* _Records provided_:
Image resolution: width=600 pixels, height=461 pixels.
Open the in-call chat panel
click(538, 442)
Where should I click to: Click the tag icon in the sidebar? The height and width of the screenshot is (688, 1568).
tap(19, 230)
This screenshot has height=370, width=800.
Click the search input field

* * *

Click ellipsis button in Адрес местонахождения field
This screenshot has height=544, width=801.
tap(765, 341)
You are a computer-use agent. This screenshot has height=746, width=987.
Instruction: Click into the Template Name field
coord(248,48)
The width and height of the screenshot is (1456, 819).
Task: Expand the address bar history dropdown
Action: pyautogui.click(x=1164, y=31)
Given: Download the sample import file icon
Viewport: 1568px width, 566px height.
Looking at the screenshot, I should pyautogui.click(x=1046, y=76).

* _Your instructions_:
Would you copy, unchanged, the stretch of the records above that begins at the line containing "Where should I" and ends at the line containing "Click the search input field", and only that?

* _Solution to this problem_:
Where should I click to: Click the tag icon in the sidebar? The height and width of the screenshot is (688, 1568).
tap(19, 230)
This screenshot has height=370, width=800.
Click the search input field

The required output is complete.